## Dokumentausschnitt
**********
Als Reaktion auf die Verwerfungen an den Finanzmärkten wurden die Zügel bei der Bankenregulierung in den vergangenen zehn Jahren erheblich angezogen. Viele der neuen Regeln sind auf international tätige Großbanken zugeschnitten und erweisen sich als völlig unverhältnismäßig für regional tätige Institute. Wie wichtig ist es für die regionale Wirtschaft, kleinere Banken von Bürokratie zu entlasten, wie das derzeit bei der Reform des EU-Bankenpakets debattiert wird?
**********
## Arbeitsanweisung A
Auf welche Institute sind laut dem Dokumentausschnitt viele der neuen Regeln zugeschnitten?
## Arbeitsanweisung B
Geben Sie aus dem Dokumentausschnitt den Teil wortgetreu wieder, der mit den Worten „Als Reaktion auf“ beginnt und mit „EU-Bankenpakets debattiert wird?“ endet.

## Eintragssammlung
**********
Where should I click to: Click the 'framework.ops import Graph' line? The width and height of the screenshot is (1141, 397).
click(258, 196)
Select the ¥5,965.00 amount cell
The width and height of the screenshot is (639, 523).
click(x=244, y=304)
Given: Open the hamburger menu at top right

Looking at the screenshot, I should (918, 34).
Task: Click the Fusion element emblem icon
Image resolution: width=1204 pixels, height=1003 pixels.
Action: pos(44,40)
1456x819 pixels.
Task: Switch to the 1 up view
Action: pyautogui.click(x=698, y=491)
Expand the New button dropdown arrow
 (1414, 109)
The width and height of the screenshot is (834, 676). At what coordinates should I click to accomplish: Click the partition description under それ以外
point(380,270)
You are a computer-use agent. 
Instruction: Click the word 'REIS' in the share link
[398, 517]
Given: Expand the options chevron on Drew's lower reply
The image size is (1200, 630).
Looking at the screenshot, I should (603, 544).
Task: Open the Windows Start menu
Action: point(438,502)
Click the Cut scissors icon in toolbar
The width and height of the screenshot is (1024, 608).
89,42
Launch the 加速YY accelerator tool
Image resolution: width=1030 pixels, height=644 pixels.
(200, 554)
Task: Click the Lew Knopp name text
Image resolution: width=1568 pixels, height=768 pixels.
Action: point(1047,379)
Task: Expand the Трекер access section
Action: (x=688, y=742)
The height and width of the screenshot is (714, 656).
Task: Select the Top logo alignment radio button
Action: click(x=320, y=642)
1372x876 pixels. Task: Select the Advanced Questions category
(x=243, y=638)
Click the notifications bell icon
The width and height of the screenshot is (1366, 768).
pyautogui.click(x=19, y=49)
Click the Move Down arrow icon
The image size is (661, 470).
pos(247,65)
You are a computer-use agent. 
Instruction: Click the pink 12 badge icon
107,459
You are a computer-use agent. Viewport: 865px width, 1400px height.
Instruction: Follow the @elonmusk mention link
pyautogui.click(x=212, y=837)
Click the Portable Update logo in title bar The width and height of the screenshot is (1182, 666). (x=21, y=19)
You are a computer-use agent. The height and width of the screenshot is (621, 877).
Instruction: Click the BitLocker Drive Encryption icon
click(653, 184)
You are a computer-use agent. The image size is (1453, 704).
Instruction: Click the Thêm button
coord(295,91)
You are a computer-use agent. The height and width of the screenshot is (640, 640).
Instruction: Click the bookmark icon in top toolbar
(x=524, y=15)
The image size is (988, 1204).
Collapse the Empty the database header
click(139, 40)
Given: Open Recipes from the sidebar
**********
## Antwortbereich A
Auf international tätige Großbanken.

## Antwortbereich B
Als Reaktion auf die Verwerfungen an den Finanzmärkten wurden die Zügel bei der Bankenregulierung in den vergangenen zehn Jahren erheblich angezogen. Viele der neuen Regeln sind auf international tätige Großbanken zugeschnitten und erweisen sich als völlig unverhältnismäßig für regional tätige Institute. Wie wichtig ist es für die regionale Wirtschaft, kleinere Banken von Bürokratie zu entlasten, wie das derzeit bei der Reform des EU-Bankenpakets debattiert wird?